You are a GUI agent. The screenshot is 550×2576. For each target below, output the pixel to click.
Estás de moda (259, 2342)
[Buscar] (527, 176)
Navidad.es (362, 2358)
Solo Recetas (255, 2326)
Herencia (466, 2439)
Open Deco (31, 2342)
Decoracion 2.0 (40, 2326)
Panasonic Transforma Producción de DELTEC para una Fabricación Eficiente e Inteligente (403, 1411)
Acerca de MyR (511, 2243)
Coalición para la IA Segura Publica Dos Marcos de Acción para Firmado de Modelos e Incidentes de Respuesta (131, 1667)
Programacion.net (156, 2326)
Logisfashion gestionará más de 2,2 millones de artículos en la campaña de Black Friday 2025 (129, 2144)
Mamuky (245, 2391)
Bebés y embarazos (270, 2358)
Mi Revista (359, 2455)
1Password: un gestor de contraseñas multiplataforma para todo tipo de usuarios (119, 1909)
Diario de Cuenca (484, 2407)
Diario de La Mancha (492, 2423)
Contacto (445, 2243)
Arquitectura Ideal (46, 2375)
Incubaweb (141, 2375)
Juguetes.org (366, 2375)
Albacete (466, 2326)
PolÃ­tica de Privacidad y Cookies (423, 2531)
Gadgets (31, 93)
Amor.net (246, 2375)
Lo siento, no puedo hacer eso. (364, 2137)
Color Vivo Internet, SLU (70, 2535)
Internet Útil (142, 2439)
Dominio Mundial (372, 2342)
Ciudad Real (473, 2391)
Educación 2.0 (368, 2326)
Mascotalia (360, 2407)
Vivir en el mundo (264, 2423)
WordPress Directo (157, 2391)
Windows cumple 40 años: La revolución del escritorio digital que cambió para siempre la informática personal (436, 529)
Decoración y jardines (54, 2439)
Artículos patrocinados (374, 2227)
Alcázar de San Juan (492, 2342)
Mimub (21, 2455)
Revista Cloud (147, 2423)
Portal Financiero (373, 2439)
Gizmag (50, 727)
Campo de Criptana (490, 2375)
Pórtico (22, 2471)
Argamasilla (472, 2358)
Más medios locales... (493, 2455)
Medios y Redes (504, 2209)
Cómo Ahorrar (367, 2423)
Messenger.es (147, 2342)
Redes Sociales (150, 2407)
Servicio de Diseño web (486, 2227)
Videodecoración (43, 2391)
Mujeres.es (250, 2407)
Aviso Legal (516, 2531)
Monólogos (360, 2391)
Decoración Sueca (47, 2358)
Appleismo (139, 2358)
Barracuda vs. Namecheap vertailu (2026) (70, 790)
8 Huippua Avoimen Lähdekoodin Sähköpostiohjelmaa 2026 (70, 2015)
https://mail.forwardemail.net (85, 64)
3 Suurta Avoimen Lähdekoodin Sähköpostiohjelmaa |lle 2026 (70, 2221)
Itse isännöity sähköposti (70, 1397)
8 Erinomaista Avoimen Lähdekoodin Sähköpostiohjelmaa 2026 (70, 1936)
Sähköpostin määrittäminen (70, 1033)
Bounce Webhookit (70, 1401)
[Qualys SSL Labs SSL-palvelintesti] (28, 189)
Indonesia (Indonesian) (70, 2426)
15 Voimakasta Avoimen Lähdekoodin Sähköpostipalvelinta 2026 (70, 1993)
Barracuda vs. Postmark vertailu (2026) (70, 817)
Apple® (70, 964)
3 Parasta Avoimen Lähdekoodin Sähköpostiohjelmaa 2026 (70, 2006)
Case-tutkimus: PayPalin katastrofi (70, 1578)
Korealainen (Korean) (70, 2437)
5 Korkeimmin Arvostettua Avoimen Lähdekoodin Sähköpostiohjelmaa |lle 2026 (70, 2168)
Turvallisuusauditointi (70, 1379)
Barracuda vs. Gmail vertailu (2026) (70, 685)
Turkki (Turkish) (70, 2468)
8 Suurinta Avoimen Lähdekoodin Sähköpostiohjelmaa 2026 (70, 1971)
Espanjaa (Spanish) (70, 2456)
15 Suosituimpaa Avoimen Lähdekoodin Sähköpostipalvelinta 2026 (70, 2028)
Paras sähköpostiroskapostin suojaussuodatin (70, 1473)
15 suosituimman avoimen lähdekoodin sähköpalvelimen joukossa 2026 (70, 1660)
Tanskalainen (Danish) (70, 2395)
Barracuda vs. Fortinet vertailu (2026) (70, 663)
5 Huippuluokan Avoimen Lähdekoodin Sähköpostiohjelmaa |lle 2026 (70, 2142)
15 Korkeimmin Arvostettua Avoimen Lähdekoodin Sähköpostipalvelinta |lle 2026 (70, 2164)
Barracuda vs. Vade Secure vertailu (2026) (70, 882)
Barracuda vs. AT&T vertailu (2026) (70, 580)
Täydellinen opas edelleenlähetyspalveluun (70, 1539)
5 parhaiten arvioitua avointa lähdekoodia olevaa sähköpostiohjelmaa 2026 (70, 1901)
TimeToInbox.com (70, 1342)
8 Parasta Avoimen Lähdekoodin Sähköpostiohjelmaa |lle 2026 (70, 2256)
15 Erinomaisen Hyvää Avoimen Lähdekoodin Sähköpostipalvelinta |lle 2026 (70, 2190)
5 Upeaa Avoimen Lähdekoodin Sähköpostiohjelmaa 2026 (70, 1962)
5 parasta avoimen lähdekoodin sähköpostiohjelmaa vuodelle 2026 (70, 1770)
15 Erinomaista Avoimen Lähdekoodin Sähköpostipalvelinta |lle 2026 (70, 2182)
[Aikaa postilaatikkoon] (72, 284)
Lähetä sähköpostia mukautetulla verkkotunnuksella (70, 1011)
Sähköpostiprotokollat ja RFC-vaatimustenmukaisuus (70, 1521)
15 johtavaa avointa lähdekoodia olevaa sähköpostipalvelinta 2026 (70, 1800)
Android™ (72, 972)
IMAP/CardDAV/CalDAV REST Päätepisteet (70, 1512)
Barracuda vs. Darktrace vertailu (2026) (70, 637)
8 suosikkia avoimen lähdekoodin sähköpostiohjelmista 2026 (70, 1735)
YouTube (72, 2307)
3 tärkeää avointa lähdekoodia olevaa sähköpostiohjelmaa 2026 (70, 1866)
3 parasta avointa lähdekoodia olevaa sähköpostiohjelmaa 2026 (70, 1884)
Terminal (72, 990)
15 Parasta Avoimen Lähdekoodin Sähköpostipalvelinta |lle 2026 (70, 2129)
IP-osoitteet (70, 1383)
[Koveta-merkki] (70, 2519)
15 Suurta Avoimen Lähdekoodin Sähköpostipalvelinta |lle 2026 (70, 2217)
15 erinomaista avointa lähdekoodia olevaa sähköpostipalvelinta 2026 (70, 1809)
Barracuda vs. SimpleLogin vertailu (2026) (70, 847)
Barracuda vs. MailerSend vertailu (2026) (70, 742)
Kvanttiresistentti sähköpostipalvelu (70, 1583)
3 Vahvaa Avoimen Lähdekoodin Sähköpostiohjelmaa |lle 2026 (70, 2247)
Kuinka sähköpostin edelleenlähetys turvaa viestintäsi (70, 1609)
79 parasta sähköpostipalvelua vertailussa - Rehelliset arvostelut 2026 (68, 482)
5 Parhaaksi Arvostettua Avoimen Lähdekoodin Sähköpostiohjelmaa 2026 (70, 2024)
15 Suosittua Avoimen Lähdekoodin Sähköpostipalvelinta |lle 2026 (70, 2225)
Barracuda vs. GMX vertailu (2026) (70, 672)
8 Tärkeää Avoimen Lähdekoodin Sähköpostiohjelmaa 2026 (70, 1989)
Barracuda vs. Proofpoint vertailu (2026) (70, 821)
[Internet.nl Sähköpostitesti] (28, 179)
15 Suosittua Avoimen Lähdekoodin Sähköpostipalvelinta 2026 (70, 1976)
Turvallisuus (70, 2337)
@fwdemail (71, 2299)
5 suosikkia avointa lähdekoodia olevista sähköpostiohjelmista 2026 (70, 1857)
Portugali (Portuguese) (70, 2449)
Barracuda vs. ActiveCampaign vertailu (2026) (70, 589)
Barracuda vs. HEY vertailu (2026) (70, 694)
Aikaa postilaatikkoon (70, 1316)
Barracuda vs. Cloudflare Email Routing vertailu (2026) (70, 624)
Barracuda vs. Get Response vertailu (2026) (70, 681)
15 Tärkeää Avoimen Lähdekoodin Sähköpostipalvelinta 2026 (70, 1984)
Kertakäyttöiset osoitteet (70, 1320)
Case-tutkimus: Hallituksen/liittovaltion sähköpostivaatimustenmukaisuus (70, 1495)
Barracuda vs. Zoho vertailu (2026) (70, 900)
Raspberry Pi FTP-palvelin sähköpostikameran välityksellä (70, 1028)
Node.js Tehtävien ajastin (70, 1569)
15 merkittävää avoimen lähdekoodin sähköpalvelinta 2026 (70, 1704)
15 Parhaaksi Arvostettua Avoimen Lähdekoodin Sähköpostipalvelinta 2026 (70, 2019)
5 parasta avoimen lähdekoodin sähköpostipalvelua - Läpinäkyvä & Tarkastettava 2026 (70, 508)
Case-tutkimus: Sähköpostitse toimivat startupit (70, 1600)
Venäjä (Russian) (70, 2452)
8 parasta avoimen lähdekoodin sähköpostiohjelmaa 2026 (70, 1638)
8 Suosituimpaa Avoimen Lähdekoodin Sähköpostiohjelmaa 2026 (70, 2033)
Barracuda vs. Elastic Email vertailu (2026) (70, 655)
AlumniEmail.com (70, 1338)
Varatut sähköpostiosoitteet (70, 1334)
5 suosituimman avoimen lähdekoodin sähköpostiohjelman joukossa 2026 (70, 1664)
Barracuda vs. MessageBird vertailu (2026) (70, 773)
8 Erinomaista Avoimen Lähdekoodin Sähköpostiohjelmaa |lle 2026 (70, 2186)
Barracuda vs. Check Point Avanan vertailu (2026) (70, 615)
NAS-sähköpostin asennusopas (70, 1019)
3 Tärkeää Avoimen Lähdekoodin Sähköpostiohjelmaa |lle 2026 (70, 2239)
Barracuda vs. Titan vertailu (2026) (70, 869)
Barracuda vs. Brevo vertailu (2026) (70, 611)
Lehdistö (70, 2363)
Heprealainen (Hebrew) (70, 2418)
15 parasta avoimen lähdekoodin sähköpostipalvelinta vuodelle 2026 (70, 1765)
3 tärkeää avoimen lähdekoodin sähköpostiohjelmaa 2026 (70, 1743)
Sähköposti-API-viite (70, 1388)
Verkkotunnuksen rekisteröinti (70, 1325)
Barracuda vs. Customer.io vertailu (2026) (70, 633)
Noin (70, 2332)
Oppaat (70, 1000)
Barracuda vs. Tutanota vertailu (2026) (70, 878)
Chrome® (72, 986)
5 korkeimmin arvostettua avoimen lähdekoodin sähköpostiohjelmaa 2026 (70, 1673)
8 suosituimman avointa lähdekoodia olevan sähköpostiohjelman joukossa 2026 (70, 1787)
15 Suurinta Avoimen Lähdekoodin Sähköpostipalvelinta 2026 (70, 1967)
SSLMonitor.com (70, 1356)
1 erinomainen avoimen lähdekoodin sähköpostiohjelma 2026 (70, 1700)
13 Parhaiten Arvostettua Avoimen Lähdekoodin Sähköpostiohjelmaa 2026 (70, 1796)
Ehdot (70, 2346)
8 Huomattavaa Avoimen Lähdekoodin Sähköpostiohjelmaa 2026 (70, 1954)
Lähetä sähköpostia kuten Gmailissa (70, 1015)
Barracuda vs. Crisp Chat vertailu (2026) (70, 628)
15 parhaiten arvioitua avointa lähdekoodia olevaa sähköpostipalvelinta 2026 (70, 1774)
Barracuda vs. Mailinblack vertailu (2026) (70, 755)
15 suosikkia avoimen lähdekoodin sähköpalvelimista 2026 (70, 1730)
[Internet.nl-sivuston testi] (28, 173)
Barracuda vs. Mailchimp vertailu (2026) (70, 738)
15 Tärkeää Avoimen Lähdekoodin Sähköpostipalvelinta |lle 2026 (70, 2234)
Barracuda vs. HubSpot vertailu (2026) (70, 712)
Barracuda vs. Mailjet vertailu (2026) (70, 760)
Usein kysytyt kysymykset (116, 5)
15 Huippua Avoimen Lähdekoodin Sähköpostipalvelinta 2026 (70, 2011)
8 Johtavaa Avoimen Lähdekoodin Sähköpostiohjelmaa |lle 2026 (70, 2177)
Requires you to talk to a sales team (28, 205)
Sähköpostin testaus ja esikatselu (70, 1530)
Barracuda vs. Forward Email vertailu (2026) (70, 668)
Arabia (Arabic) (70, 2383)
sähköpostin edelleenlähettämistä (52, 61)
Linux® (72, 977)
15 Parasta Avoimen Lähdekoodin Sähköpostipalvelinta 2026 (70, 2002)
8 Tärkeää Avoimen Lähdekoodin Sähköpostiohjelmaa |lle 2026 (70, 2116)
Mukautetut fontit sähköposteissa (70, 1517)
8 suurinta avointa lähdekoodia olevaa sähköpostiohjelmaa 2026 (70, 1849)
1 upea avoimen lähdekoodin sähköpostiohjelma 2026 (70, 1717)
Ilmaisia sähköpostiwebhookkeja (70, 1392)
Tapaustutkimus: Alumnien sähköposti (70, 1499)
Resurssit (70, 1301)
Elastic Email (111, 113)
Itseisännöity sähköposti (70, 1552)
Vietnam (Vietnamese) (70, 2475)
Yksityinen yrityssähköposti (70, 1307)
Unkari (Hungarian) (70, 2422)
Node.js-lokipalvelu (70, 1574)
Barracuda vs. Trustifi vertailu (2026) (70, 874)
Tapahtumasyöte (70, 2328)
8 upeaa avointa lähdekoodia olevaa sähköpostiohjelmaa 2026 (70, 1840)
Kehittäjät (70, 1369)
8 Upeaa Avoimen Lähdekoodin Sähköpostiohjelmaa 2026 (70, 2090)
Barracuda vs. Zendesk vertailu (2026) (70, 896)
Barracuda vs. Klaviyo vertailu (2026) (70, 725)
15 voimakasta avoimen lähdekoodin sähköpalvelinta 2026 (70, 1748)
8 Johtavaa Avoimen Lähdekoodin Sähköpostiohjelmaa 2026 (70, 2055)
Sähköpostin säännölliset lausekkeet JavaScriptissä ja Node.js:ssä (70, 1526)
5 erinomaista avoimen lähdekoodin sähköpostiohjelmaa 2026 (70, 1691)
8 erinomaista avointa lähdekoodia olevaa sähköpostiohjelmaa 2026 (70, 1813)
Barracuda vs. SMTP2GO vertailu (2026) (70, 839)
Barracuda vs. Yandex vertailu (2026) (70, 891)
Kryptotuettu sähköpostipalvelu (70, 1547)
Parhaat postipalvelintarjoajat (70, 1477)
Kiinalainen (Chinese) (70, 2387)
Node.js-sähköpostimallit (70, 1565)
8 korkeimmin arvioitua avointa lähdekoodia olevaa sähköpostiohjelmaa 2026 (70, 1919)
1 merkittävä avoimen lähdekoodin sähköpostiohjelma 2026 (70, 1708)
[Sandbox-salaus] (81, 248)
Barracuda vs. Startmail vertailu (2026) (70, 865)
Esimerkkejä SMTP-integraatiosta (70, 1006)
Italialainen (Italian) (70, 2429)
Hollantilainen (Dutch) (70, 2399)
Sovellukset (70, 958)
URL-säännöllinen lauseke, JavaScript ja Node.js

> **Work instructions**: Please give back only the lines between the first line of the entries and the line with "PolÃ­tica de Privacidad y Cookies (423, 2531)", both ends included, word for word.

> **Answer to this task**:
You are a GUI agent. The screenshot is 550×2576. For each target below, output the pixel to click.
Estás de moda (259, 2342)
[Buscar] (527, 176)
Navidad.es (362, 2358)
Solo Recetas (255, 2326)
Herencia (466, 2439)
Open Deco (31, 2342)
Decoracion 2.0 (40, 2326)
Panasonic Transforma Producción de DELTEC para una Fabricación Eficiente e Inteligente (403, 1411)
Acerca de MyR (511, 2243)
Coalición para la IA Segura Publica Dos Marcos de Acción para Firmado de Modelos e Incidentes de Respuesta (131, 1667)
Programacion.net (156, 2326)
Logisfashion gestionará más de 2,2 millones de artículos en la campaña de Black Friday 2025 (129, 2144)
Mamuky (245, 2391)
Bebés y embarazos (270, 2358)
Mi Revista (359, 2455)
1Password: un gestor de contraseñas multiplataforma para todo tipo de usuarios (119, 1909)
Diario de Cuenca (484, 2407)
Diario de La Mancha (492, 2423)
Contacto (445, 2243)
Arquitectura Ideal (46, 2375)
Incubaweb (141, 2375)
Juguetes.org (366, 2375)
Albacete (466, 2326)
PolÃ­tica de Privacidad y Cookies (423, 2531)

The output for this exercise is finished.